Kenya pours its coffee profits into big search for offshore oil

A group of US companies is mounting a major effort to find offshore oil in Kenya. A giant oil rig, the Apollo 1, has just arrived in Mombasa after a stormy voyage in tow from Singapore, and is to be erected along the coast at Formosa Bay near the old Arab town of Malindi.

The offshore drilling operations is timed to begin in early August in 28 meters of water, and is expected to drill down to a depth of 4,000 meters. But for the moment the rig is being held up in Mombasa port by bad weather along the coast.

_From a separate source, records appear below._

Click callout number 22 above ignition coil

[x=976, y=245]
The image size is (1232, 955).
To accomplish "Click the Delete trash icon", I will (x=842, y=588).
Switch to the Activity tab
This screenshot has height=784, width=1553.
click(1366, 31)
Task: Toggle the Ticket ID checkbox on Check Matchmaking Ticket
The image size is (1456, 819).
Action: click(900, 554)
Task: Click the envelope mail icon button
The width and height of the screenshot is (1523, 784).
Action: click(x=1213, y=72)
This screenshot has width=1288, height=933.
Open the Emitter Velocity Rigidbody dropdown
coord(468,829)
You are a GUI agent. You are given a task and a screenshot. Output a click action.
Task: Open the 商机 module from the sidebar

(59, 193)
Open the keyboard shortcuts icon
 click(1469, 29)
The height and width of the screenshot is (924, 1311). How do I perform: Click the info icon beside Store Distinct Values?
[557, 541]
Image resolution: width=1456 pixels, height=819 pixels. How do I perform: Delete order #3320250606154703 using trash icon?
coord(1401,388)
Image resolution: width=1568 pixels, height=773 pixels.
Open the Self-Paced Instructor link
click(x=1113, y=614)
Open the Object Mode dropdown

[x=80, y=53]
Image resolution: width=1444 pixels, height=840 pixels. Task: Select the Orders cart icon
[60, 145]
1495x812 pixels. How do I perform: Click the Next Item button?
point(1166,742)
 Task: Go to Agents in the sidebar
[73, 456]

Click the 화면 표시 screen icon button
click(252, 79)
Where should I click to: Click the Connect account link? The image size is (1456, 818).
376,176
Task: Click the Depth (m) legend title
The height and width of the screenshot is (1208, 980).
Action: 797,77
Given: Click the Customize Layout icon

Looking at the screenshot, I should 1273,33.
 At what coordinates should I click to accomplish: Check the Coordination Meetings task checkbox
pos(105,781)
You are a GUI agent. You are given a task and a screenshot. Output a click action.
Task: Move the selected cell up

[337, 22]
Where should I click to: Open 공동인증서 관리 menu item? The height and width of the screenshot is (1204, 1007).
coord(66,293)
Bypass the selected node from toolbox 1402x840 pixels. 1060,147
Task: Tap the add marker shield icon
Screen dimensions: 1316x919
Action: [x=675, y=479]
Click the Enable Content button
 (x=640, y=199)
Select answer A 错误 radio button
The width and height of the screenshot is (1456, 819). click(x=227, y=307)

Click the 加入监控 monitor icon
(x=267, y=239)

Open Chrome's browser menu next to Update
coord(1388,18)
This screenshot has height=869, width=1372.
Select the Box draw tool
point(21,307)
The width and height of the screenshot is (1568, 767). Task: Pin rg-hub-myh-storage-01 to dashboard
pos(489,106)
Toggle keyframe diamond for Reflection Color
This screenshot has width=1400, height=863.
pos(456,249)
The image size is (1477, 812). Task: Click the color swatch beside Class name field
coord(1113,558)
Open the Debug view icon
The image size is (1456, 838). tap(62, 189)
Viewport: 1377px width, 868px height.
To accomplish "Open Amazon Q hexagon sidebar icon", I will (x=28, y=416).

The contract has been awarded by the Kenya government to the City Services Company of Tulsa, Oklahoma, which is in association with Union Oil of California and the Marathon Oil Company. A Kenya subsidiary has been set up called Kenya-Cities Service, Inc., which is controlling the operation.

The managing director, Gene E. Grogan, of Kenya-Cities Service, Inc., told the Monitor that the cost of the operation will probably work out to about $100, 000 per day. He said said geological formations at the Kenya site were not part of those in Sudan and Tanzania, the nearest gas and oil discoveries to Kenya.

"Seismic surveys undertaken at the Kenya site during the past five years indicate promising geological formations similar to those elsewhere that contain hydrocarbons," he said.

Kenya is one of the unfortunate third- world countries without oil and faced with growing oil price problems that cut hard into its balance of payments. It is spending its entire coffee- crop proceeds on oil.